CHICAGO — It's the stinkiest time of the year for Chicago's skunks.

And they are creeping closer to Downtown, too.

This month is mating season for skunks, which means the usually solitary mammals will be on the move more looking for a partner.

"We might be smelling them more often because they're moving around and encountering more risks than they normally would," said Liza Lehrer, assistant director of Lincoln Park's Zoo's Urban Wildlife Institute.

Lehrer said spraying is a skunk's last mode of defense. They'd rather stomp their feet and raise their bodies at potential threats.

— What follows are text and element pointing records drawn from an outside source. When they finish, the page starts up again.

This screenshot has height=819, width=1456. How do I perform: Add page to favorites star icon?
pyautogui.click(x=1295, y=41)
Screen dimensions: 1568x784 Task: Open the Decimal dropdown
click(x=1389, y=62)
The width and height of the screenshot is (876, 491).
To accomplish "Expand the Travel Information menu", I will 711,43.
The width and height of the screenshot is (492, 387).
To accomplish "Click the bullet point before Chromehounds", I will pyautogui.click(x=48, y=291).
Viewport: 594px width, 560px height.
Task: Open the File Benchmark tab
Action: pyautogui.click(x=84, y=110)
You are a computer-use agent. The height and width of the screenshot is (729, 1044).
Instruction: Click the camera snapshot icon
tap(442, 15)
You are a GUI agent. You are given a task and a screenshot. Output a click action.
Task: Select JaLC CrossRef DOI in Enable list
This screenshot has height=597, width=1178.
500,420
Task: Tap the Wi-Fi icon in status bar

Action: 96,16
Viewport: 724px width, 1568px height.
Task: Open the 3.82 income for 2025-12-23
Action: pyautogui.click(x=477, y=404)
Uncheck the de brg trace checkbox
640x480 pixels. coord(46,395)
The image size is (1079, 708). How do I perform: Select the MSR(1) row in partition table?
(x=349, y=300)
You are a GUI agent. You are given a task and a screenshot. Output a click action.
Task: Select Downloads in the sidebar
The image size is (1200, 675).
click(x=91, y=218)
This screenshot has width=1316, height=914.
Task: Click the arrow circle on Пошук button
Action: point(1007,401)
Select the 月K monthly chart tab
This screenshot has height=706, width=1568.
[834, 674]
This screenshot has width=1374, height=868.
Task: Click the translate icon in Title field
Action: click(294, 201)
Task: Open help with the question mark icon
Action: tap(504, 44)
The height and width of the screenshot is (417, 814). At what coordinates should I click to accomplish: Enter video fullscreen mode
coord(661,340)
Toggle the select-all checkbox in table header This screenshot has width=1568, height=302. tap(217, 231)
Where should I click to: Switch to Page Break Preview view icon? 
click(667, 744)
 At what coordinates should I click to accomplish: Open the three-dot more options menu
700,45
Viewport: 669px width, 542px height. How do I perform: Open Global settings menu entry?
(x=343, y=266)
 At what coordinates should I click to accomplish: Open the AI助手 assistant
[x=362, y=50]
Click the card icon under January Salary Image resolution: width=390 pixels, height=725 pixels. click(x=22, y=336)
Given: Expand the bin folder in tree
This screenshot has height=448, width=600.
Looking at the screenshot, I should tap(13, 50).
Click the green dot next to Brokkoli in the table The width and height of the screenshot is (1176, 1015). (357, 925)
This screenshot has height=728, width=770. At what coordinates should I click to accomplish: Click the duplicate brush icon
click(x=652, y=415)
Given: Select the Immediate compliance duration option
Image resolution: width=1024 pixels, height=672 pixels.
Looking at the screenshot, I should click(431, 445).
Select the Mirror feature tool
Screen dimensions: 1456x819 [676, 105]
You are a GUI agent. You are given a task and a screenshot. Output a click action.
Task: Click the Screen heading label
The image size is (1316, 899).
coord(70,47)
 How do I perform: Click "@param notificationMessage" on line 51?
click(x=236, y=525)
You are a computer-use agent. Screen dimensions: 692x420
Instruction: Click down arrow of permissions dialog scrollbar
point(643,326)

"Skunks are not typically aggressive animals," Lehrer said. "I try to remind people — animals are more afraid of us than we are of them. If you see a skunk, slowly back away and give them a wide area."

Lehrer said skunks have been found recently in Old Town, according to findings from the camera trap program created by the Urban Wildlife Institute in 2010.

Since the start of 2016 skunks have been photographed in Albany Park, Avondale, Lawndale, Lincoln Park, Little Village and Uptown, much closer to the city's center than ever before.

Skunks previously had not been photographed by the camera traps, except on the Northwest Side in neighborhoods like Edison Park, Jefferson Park and Forest Glen.

"They're popping up at more urban sites than we've seen them before," Lehrer said. "That's one of the really powerful aspects of this long-term research. It's amazing to see these animals take advantage of these urban areas."

People can help identify the animals photographed by the camera traps as part of the Chicago Wildlife Watch program.

The Field Museum's new collection manager of mammals, Adam Ferguson, said skunks can be found living in a variety of areas in Chicago. Those areas include woodlands, agricultural areas and urban environments, especially cemeteries and golf courses, where they often forage for insect larvae that live below ground.

"They can dig their own dens, but often take advantage of burrows abandoned by other animals such as woodchucks, or below buildings if they are around," Ferguson said.

Skunks have few natural predators because of the foul-smelling oily liquid they spray from their backsides. Lehrer said only domestic dogs haven't figured out they should avoid the striped mammals.

Skunks live about three years, and have their babies in late spring/early summer.